I take what I call the Fabulous Five supplements and I wish I had known about them when I got my first AI disease. They are Alpha or R Lipoic Acid, Acetyl-L-Carnitine, Biotin, PQQ, and Co-Q10. As with any drug or supplement, do your own research and consult with your healthcare professional.
Sip-Swish-Swallow are the three S's of Sjogrens.
bkn C4 & C5, herniation's 7 n, 5 t, 4 l, Nerve Damage
Lisinopril, Amlodipine, Pantoprazole, Metformin, Furosemide, Glimepiride,
Centrum Silver, Cinnamon, Magnesium, Flaxseed, Inositol, D3, ALA, ALC, Aleve, cistanche
Reiki, reflexology, meditation, electro-herbalism

Simba0123

Thank you for the information. It was informative and I had not thought of ss bringing their friends. That in itself is scary!

Sleepy In Seattle

I know how you feel! I have Lupus, Sjogren's, APS and Raynaud's....in April, I went suddenly deaf in my right ear. I went to the doc immediately, afraid it was a blood clot from the APS, but instead it was Autoimmune Inner Ear Disease. I was on high-dose prednisone for a month, which titrated down over the following 7 weeks as I ramped up to a maintenance dose of methotrexate.

SOMEtimes, methotrexate helps regain some hearing. Inn my case, I regained maybe 5-10%, but I am still severely-to-profoundly deaf in my right ear. I can hear things that are very loud and low-pitched, but then it drops off pretty sharply. High-pitched things like birdsong, etc I cannot hear at all. The main problem is that I do not have good speech recognition, even with lots of amplification. Everything sounds distorted, like somebody's talking to me through a tin can. I have a hearing aid now, but it only helps under certain conditions, and in noisy environments like a restaurant, a crowded party, etc it actually makes things worse. It really sucks....but apparently I just have to live with it.

My Rheumy did take it as an indication that my diseases were sort of ramping up, which is why I now take Mtx in addition to Plaquenil. I am lucky, as I have not really had any serious problems with either medication.

Losing an ear is so difficult, isn't it?! It's not like having an earplug in there - there's just no way to imagine it unless it happens to you. I can't say I really have come to terms with it or made any kind of peace....but I do sympathize with you. The way I try to look at it is that at least it's just an ear - the disease could have chosen to attack my lungs or my kidneys or even my brain - so I guess in a way I am grateful it was only my ear this time. And now hopefully being on the Mtx will prevent it from attacking anything else! You just never know.
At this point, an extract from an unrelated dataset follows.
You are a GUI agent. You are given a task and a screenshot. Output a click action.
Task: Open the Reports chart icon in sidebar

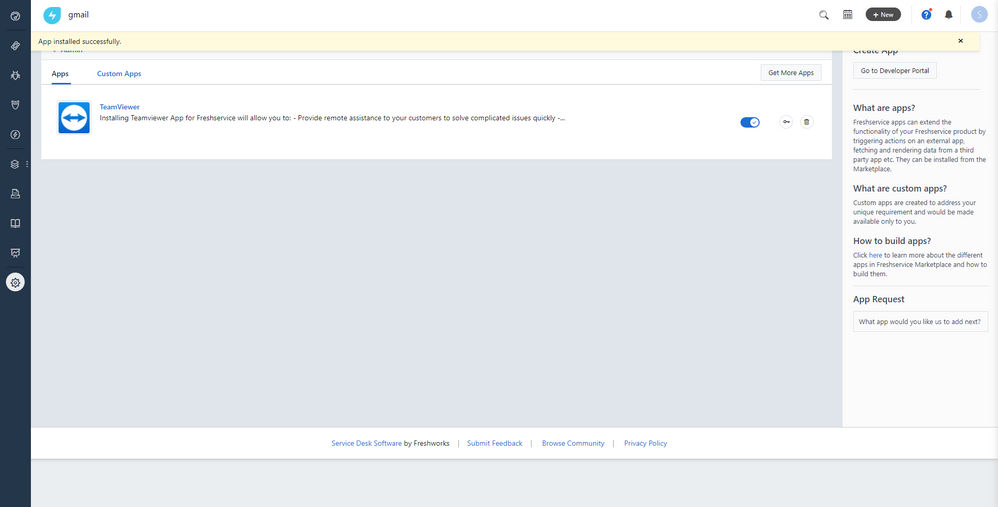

Please know that at least you are not alone.

(((((hugs....)))))
Sjogren's, Lupus, Raynaud's, APS
Fatigue, Brain Fog, Autoimmune Hearing Loss, joint/muscle pain, dry mouth, clots in retina, etc
GF, "semi-Paleo" diet, Supplements, Plaquenil 400mg/day, Aspirin 325mg/day (for APS), Methotrexate 7mg/2x per week, Prednisone 3.5mg/day

Simba0123

It is a relief to know I am not alone and thank you so much for your words of encouragement!! It seems like out of the blue weird things happen to your body and nobody except the unfortunate one like us can understand.  My rummey says we have to treat the things that happen and be prepared for the next round. I hope u r well and having a great weekend!